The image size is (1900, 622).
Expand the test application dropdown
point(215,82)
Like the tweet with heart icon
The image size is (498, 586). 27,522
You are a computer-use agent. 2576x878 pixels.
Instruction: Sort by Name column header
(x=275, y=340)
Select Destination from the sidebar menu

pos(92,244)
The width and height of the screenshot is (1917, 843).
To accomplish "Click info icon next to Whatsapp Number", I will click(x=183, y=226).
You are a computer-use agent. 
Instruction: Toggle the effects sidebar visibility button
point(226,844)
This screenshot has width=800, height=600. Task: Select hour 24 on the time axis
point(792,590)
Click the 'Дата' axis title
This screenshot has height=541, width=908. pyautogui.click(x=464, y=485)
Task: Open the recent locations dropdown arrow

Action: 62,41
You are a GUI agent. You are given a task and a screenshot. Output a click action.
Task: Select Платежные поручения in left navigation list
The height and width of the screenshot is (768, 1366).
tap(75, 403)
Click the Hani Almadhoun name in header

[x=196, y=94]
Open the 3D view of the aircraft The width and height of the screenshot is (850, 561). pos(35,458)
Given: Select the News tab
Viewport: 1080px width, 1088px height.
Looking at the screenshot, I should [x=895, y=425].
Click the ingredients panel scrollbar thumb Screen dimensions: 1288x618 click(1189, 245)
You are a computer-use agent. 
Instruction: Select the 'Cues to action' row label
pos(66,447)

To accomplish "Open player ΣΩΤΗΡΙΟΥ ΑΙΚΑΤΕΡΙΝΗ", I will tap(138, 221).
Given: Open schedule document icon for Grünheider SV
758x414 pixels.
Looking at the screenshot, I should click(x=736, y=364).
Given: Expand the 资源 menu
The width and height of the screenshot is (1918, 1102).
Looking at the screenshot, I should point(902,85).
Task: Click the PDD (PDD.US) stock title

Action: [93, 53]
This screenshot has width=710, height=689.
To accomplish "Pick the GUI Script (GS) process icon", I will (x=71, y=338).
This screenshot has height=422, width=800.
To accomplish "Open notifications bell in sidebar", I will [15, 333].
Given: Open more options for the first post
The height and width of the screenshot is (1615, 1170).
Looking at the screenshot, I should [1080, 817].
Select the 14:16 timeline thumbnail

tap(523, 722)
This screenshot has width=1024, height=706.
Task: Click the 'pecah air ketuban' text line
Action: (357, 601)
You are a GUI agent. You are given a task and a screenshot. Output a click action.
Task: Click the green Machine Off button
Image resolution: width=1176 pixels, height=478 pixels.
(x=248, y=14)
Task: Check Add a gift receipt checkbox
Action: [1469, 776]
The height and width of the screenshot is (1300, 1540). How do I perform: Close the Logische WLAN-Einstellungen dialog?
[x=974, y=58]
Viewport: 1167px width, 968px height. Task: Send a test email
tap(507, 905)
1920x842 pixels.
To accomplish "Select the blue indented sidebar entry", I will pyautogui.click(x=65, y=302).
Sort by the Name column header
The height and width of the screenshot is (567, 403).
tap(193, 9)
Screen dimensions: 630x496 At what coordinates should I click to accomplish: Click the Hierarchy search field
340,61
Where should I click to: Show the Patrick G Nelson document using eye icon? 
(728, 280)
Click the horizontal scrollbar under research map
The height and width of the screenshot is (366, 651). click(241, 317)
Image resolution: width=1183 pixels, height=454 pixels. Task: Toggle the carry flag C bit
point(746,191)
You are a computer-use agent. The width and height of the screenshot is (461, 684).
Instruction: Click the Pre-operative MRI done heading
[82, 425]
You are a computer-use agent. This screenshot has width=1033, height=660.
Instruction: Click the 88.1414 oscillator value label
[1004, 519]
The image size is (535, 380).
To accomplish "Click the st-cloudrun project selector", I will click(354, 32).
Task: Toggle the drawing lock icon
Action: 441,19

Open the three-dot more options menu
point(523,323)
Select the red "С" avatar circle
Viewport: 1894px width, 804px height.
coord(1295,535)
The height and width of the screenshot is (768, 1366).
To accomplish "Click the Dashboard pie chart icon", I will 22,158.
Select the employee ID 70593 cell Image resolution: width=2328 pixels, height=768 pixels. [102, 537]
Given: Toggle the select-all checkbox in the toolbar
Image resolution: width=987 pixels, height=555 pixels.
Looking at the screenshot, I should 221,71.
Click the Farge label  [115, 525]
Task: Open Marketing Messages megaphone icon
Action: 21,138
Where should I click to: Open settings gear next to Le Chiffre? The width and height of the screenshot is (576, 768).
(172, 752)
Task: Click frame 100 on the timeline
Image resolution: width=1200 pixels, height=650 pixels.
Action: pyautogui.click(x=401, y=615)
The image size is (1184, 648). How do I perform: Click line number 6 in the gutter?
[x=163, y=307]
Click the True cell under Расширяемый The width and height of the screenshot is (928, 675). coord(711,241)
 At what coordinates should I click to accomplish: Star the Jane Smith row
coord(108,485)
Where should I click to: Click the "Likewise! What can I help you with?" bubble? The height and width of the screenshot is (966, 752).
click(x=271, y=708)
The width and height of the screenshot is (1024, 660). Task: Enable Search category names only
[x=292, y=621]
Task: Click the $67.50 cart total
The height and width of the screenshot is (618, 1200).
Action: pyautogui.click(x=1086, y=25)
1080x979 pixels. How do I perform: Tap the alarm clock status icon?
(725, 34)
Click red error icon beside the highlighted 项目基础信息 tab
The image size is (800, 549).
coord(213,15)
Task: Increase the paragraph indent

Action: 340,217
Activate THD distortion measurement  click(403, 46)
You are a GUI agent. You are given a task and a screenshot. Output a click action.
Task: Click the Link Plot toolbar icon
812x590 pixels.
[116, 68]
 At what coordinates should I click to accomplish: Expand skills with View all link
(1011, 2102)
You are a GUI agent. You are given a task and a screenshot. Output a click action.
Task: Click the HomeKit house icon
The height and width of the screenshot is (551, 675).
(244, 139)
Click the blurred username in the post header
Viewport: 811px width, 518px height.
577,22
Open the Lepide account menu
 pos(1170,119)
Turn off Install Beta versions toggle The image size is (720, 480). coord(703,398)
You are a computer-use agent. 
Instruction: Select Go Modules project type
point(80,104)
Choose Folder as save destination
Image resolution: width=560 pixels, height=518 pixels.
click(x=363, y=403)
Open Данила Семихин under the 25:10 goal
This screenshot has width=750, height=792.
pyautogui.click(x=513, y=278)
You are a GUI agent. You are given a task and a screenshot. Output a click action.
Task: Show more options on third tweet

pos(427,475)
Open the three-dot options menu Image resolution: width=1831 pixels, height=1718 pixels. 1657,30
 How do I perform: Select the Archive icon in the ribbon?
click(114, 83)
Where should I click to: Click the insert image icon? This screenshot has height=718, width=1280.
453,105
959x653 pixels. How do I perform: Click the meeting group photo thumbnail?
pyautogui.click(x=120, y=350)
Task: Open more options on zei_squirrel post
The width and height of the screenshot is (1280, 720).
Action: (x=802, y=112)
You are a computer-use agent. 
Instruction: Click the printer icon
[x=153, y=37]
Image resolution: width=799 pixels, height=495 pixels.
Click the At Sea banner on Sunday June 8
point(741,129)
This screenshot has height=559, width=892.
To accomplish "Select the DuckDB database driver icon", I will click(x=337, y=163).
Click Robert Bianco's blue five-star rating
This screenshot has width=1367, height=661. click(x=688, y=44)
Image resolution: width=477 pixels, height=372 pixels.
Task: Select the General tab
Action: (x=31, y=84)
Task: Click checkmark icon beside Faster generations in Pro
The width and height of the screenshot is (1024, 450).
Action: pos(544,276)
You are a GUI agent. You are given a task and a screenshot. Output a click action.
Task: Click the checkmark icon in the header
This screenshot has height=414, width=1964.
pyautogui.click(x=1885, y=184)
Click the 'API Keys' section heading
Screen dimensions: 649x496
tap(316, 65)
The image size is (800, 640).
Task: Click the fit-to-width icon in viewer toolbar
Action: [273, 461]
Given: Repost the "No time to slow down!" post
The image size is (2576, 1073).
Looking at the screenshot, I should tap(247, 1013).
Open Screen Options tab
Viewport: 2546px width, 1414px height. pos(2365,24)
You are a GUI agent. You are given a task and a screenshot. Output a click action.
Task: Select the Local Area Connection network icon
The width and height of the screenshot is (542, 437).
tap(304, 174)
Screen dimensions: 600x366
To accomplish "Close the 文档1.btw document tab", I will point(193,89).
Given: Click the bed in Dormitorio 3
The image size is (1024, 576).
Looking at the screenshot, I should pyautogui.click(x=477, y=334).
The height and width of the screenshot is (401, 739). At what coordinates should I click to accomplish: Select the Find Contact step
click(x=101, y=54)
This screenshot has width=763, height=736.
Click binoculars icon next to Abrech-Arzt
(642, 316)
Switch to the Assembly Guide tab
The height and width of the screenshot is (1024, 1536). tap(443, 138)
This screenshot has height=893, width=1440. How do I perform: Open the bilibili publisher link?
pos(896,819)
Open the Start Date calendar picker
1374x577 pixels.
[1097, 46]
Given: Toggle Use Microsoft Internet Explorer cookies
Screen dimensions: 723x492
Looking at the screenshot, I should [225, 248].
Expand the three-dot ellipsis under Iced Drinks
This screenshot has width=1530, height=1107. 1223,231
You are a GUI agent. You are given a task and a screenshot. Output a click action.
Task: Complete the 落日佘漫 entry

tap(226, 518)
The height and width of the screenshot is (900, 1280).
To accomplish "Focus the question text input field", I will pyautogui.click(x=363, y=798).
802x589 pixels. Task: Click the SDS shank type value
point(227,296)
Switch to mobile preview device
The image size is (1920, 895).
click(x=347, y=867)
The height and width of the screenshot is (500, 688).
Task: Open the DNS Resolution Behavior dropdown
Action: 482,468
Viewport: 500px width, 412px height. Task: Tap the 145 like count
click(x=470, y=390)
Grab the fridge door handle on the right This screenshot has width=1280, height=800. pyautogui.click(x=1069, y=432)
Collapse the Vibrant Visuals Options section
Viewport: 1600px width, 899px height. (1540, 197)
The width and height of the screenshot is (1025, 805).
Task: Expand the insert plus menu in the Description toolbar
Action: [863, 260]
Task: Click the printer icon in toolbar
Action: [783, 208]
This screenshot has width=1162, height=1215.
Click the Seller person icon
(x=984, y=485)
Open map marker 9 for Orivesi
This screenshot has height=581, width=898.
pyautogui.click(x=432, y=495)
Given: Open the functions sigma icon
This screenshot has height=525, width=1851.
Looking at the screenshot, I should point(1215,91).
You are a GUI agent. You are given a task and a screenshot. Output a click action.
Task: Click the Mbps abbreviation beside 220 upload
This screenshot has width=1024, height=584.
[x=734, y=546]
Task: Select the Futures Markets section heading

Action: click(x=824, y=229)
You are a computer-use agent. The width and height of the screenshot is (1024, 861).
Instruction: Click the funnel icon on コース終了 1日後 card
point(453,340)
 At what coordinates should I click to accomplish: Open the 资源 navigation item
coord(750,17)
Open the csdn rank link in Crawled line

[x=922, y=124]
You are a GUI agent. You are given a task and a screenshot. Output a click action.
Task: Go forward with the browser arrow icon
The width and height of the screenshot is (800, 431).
═══
### Task details
Give back exactly the lines above starting at the line where "Open the Lepide account menu" appears and ending at the line where "Choose Folder as save destination" appears, both included, with no other lines.

### Result for this task
Open the Lepide account menu
 pos(1170,119)
Turn off Install Beta versions toggle The image size is (720, 480). coord(703,398)
You are a computer-use agent. 
Instruction: Select Go Modules project type
point(80,104)
Choose Folder as save destination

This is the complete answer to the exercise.